Hua Wang has received a DARPA Young Faculty Award (YFA) for his research on mm-Wave power amplifiers with extreme bandwidth and energy efficiency.
A member of the Georgia Tech School of Electrical and Computer Engineering faculty since 2012, Wang holds the Demetrius T. Paris Junior Professorship and leads the Georgia Tech Electronics and Micro-System (GEMS) Lab. He has also received multiple prestigious academic awards, including the IEEE MTT-S Outstanding Young Engineer Award in 2017, Georgia Tech Sigma Xi Young Faculty Award in 2016, National Science Foundation (NSF) CAREER Award in 2015, Roger P. Webb ECE Outstanding Junior Faculty Member Award in 2015, and Lockheed Dean’s Excellence in Teaching Award in 2015, as well as many best paper awards in the field of solid-state circuits, systems, and microwave engineering. Wang is also a Distinguished Lecturer for the IEEE Solid-State Circuits Society for 2018 and 2019.
As millimeter-wave frequency applications have become prevalent in the commercial and Department of Defense markets, there is a rapidly growing need for advanced millimeter-wave solid-state power amplifier technologies that can support high energy efficiency, sufficient output power, and high-speed complex modulations. Moreover, high-efficiency amplifiers covering extremely wide bandwidth have become a necessity, particularly for frequency-agile massive Multiple-Input-Multiple-Output (MIMO) systems, such as multi-standard 5G wireless communication.

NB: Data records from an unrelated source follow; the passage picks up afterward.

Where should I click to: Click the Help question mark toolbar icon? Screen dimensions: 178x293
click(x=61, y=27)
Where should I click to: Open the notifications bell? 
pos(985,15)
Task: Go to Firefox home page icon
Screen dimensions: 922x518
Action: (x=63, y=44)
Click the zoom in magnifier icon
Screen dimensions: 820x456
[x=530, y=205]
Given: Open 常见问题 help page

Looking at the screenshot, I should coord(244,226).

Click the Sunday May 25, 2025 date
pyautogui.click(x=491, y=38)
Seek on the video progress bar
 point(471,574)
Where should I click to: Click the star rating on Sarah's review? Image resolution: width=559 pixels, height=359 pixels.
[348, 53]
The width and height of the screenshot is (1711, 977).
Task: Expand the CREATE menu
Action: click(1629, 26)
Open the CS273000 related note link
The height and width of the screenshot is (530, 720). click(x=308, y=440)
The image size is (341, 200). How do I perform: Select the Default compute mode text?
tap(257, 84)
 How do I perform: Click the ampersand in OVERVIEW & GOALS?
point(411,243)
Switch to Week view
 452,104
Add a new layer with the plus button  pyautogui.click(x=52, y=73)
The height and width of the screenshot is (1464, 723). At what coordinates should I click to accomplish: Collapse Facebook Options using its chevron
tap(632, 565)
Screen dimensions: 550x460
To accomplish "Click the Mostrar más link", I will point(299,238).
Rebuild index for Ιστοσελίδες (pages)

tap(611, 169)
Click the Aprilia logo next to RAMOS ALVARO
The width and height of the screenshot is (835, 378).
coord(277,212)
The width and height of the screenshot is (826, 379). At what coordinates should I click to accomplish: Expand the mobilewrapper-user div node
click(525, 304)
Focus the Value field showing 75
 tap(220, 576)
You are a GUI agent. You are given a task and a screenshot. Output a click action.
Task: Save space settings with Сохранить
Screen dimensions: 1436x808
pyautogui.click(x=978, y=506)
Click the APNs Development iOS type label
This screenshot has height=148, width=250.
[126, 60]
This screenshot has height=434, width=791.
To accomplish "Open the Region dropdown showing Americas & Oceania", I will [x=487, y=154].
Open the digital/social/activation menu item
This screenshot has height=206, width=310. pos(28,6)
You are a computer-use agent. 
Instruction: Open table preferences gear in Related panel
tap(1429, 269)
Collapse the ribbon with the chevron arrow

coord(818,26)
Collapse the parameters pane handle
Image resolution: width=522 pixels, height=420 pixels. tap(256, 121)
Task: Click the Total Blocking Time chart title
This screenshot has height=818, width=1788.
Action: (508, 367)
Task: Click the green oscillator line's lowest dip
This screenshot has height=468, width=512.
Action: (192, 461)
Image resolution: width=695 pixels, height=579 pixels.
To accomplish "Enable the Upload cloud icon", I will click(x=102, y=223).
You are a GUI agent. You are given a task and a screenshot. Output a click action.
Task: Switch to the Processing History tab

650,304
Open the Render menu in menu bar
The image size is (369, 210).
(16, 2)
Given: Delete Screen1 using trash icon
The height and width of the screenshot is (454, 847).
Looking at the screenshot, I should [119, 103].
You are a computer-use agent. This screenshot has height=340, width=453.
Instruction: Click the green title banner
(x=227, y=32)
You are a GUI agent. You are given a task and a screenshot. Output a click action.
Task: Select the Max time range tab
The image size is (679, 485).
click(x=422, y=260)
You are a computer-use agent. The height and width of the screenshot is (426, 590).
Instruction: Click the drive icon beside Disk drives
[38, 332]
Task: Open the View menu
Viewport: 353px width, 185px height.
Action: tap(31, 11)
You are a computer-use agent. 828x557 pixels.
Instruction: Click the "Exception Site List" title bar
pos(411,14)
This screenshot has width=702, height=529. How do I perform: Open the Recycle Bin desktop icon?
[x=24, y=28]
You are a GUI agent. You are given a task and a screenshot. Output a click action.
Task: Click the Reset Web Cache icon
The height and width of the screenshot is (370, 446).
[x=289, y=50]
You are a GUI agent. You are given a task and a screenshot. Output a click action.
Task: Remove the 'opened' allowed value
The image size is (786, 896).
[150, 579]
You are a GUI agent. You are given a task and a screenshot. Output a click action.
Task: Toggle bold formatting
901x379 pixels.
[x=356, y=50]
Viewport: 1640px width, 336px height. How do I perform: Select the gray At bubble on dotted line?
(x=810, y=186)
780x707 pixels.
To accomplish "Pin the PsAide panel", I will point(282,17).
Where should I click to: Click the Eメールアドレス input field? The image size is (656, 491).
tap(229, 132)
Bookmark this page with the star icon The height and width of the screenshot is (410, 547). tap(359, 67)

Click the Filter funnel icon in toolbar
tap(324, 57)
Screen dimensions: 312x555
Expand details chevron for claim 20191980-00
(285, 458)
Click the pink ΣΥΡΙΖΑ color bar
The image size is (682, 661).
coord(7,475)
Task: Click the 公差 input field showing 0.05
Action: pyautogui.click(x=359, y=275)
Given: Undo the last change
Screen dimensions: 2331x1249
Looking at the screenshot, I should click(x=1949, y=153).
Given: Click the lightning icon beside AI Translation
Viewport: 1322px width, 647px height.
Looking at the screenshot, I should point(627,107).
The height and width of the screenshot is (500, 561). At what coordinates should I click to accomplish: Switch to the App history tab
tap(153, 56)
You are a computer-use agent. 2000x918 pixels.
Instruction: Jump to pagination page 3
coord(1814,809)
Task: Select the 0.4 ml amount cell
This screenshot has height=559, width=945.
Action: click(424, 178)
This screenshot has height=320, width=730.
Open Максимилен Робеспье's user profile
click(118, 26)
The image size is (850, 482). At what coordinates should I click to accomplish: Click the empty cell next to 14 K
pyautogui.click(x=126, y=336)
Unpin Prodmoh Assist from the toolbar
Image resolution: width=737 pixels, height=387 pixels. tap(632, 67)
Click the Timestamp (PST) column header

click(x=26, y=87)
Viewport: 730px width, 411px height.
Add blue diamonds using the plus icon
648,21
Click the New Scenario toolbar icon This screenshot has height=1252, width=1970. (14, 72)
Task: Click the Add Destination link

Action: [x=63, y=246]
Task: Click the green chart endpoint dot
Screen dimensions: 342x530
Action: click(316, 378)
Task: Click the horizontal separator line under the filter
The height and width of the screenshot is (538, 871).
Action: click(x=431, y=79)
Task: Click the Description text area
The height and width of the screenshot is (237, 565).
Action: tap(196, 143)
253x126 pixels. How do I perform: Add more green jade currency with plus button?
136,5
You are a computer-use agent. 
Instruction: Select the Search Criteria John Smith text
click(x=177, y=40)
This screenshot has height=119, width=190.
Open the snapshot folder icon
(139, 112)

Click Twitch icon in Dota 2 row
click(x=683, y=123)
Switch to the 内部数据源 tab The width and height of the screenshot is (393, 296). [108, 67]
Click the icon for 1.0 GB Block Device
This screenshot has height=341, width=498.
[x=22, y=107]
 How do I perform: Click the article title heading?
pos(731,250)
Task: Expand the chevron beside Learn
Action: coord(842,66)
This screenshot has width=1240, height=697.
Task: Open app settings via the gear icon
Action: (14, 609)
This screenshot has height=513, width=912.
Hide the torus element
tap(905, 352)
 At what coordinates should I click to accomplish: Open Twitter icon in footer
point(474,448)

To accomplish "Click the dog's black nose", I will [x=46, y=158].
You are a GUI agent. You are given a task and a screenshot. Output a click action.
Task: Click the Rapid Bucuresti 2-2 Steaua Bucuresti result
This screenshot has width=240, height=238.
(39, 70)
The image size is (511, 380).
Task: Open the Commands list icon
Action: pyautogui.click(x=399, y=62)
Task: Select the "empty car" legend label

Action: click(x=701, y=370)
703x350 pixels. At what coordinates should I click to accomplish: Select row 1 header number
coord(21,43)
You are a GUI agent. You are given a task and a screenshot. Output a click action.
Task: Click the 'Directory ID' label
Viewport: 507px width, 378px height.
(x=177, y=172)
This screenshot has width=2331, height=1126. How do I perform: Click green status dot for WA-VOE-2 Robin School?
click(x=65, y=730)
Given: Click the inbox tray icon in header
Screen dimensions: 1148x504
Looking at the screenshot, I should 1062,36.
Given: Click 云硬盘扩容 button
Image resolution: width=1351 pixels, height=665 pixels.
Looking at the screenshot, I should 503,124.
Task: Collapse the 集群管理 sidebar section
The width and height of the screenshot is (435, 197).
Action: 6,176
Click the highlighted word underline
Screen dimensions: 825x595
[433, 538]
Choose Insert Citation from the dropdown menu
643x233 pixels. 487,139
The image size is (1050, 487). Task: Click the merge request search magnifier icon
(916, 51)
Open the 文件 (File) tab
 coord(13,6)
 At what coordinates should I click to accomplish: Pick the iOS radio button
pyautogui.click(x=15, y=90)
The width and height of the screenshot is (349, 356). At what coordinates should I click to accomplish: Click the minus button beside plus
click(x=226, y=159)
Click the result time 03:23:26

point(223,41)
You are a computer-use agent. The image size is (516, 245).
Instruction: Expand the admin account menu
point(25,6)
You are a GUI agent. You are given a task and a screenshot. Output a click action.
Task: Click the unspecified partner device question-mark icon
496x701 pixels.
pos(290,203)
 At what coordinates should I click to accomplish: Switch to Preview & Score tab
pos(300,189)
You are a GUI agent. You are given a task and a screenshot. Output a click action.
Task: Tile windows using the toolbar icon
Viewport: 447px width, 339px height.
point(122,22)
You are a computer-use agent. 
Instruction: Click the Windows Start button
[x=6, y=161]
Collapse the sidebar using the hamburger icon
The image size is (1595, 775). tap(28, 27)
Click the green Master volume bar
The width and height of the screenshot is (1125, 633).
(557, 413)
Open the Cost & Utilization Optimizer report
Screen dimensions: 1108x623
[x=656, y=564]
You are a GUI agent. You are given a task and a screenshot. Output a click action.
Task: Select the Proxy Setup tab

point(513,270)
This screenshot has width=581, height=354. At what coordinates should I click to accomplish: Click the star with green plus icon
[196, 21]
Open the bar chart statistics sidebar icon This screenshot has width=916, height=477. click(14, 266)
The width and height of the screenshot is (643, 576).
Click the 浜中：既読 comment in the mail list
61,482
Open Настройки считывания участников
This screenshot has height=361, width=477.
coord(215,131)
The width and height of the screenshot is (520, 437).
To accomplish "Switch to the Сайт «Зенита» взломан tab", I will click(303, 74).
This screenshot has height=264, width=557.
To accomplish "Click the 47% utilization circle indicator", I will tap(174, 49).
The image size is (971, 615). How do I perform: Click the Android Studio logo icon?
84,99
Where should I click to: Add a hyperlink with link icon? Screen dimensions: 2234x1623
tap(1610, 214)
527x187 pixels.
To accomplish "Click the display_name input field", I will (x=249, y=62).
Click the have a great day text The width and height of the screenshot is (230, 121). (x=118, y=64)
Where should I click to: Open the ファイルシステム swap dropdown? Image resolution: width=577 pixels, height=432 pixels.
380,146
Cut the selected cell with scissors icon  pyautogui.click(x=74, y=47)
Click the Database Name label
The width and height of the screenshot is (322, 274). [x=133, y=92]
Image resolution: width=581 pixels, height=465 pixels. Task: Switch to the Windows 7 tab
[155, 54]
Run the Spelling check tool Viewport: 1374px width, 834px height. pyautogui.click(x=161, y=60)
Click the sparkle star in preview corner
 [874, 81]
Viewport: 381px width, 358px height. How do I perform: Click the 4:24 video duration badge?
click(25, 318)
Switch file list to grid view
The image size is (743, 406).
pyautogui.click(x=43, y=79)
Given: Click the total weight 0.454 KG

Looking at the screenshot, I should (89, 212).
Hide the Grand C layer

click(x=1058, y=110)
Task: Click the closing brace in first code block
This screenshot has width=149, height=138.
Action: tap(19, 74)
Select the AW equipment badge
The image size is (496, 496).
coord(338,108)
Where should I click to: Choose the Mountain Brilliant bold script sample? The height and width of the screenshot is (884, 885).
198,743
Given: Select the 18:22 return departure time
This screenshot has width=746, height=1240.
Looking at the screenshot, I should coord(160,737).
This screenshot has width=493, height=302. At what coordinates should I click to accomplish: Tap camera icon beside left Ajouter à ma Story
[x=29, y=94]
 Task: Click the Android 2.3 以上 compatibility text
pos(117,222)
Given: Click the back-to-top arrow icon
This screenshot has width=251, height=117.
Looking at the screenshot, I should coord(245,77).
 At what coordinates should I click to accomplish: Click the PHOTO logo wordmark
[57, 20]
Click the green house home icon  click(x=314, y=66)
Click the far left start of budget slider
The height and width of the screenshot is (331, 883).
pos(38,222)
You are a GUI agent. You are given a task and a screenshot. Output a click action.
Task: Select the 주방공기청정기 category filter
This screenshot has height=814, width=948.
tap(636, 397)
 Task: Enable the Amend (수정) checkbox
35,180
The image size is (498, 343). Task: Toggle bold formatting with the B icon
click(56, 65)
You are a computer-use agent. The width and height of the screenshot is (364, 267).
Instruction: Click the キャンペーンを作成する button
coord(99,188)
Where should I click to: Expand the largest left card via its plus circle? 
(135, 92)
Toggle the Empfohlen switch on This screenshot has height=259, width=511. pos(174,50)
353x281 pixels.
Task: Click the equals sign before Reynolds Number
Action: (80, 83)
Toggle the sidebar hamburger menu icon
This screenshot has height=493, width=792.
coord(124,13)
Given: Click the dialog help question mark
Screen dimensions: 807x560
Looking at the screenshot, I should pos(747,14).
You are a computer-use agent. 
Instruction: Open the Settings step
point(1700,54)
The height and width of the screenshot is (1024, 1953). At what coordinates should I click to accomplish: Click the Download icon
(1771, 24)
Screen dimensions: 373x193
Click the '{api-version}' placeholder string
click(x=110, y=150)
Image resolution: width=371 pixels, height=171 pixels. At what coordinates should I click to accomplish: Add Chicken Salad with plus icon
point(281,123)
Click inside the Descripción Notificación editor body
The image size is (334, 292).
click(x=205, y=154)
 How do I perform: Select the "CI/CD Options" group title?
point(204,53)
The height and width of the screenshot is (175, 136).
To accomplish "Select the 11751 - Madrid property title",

In this project, Wang will lead the fundamental research on a completely new class of extremely-wideband-yet-efficient power amplifiers over the frequency range of 30-100GHz. The key technology innovations include novel amplifier circuit topologies, hybrid use of silicon/non-silicon solid-state devices, and multi-mode amplifier operations.
This project will potentially achieve a new class of load modulation power amplifiers with an unprecedented combination of bandwidth, energy efficiency, and output power. Such amplifier technologies will eventually enable true “common-module front-ends” for reconfigurable transmitters and MIMO systems with "full-spectrum access" and digital beam-forming for wireless communication, radar, imaging, and spectrum sensing applications.